I was so out of it when the alarm went off this morning, I started pulling office clothes out of the closet. It took me a few minutes to realize I wasn’t going to a job interview, but to a doctor’s appointment.
Finally, I met with the endocrinologist. Nice older gent, very sharp and a good communicator. He asked how I found him. I told him he was the senior specialist listed on the hospital website. “I thought you might have found me on Google,” he said. “I wrote a paper on subclinical hypothyroidism, that’s how a lot of people end up here.”
Nope, I told him. For once, I simply lucked out.
I told him I thought I’d been hypothyroid for a long time, but the tests didn’t confirm it. (I’d actually had a couple of tests that did indicate it, but when they were redone, I was normal.) Why did you think you were? he wanted to know. Brain fog, dry skin, low body temperature, I said.
“That’s just a variation,” he said. “Lots of people have a lower temperature.”
“Yeah, but when I get sick, mine goes even lower.”
“How low?” he asked.
“When I was sick in February, it was 93.3.” (I remember because it was the same as WMMR-FM, the classic rock station.)
He looked at me, but didn’t say anything.

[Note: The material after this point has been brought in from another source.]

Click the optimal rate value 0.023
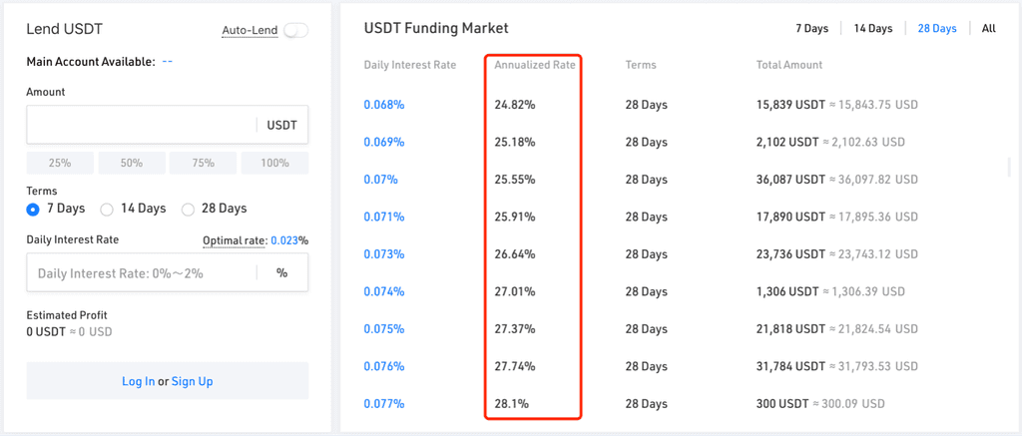This screenshot has height=439, width=1022. pyautogui.click(x=284, y=240)
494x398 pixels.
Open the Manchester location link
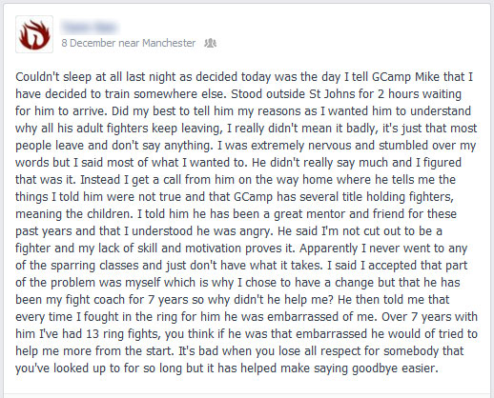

So he ordered a more extensive set of blood tests but because of the holiday, I probably won’t get the results until next week. He told me it was unlikely that the new test would show much of a difference, but he’d have a better idea of possible causes. I asked (because I’m curious that way) if this had anything to do with why I have such strong reactions to such small doses of medication. He said yes, because I’d metabolize things much more slowly and they would have that effect – interesting, I thought.
Anyway, so we’ll see what happens. He told me to make a followup appointment in six weeks; the next available one was the end of August. Good thing we don’t have socialized medicine, huh?
UPDATE: By the way, blood pressure’s still good – 132/72. Glad I didn’t let the primary doc put me on statins!